Ramsey Numbers involving Cycles, $R(K_3, C_5)$

Question

I've been asked to determine the value of $R(K_3, C_5)$, but I'm having a lot of difficulty putting all the pieces together.

We were given the hint of using $R(3,4) = 9$, and I've tried to apply that, but I don't think my number is "tight" enough.

For example, I wanted to consider $R(3,5)$, because, if a complete graph contains a $K_5$, I know I've got a $C_5$, so I'm done.

Now, I know that; $R(3,5) \le R(2,5) + R(3,4) = 5 + 9 = 14$

So I know that, if I colour a $K_{14}$ in two colours, I'm guaranteed either a $K_3$, or a $K_5$ (and, by extension, a $C_5$), but my question is - can I do any better than this??

Answer 1

Yes, $R(K_3,C_5)= 9$. Below, I've hidden a solution, but you really should try to figure it out yourself now.

First, you'll need to find a coloring of $K_8$ without a red $K_3$ or blue $C_5$.

 

Next, color the edges of $K_9$ in colors red and blue. If there is no blue $K_4$, then by the hint, there is a red triangle and we're done. Otherwise, let the blue $K_4$ be on the vertices $w_1,w_2,w_3,w_4$. Consider the other five vertices $v_1,\ldots, v_5$. At least one of the edges between these is red as otherwise there is a blue $K_5$ and hence blue $C_5$ and we're done. Without loss of generality, say the edge $(v_1,v_2)$ is red.

 

On the other hand, if there are two blue edges from any $v_i$ to $w_1,\ldots, w_4$, then we can form a blue $C_5$ and we're done. So suppose there are at least three red edges from each $v_i$ to $\{w_1,\ldots,w_4\}$. But then in particular a red edge from $v_1$ and a red edge from $v_2$ must be meet at a common vertex $w_j$, and you've found a red triangle.

Answer 2

In $K_8$ let the red graph be $2K_4$ and color all other edges blue, so the blue graph is $K_{4,4}$. The blue graph is bipartite so has no triangle. The components of the red graph are too small to contain a $C_5$. This proves that $R(C_5,K_3)>8$.

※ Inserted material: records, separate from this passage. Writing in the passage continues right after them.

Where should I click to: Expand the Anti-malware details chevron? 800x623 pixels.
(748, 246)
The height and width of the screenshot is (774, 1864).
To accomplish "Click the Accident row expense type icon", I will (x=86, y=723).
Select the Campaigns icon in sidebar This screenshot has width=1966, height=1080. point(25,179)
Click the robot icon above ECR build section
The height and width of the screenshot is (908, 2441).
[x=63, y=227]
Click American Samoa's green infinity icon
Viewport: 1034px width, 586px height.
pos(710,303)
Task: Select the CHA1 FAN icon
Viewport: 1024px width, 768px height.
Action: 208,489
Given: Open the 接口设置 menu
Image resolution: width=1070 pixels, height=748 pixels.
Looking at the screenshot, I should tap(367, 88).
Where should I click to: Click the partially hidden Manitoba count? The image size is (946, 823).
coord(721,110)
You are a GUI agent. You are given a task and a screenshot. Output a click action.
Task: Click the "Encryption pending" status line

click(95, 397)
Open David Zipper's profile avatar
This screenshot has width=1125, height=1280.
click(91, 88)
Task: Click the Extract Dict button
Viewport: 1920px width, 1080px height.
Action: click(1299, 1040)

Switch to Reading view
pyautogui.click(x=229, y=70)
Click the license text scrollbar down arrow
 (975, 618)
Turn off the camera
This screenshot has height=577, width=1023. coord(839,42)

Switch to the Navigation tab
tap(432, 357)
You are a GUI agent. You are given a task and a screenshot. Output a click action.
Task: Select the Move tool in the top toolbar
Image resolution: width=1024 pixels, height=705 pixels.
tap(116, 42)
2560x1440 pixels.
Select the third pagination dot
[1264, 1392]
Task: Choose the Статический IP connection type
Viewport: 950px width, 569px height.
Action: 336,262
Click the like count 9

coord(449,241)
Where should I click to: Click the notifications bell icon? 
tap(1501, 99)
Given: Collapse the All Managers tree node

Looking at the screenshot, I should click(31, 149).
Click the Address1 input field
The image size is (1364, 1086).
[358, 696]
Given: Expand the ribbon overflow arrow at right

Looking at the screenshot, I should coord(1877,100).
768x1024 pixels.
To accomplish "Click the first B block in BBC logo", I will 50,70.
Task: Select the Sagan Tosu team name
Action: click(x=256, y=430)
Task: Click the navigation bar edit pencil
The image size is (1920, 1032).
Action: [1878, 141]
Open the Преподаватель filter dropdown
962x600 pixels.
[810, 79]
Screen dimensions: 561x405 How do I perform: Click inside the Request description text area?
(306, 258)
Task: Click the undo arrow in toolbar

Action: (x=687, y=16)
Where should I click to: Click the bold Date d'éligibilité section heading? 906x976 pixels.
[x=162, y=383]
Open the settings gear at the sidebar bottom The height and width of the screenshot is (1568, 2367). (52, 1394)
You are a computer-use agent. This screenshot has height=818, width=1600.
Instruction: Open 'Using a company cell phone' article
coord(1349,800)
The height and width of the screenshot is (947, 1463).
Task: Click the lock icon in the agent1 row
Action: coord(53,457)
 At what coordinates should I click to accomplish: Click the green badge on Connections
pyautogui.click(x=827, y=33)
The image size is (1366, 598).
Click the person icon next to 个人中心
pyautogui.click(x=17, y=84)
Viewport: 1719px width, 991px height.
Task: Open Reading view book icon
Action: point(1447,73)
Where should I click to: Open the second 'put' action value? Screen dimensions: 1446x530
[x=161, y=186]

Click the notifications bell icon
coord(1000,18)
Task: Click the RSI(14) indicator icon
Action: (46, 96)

Now assume we have a 2-coloring of $G=K_9$ avoiding a red $C_5$ and a blue $K_3$. Assume there is a vertex $v$ with blue degree $\geq5$. Then a $K_5$ at the end of 5 blue edges from $v$ cannot contain any blue edges, so it has a red $C_5$. Contradiction. So every vertex has blue degree less than 5, so red degree at least 4.

Since $R(4,3)=9$, $G$ must contain a red $H=K_4$. A vertex $v\in G-H$ can have at most one red edge to $H$ (or otherwise two elements in $H$ have a common red neighbour, which would produce a red $C_5$). So every vertex in $G-H$ still has red degree at least 3 in $G-H$. Since $G-H$ has only 5 vertices, we can use Ore's theorem to find a Hamiltonian cycle (i.e. a $C_5$) in the red graph, contradiction. So $R(C_5,K_3)\leq 9$.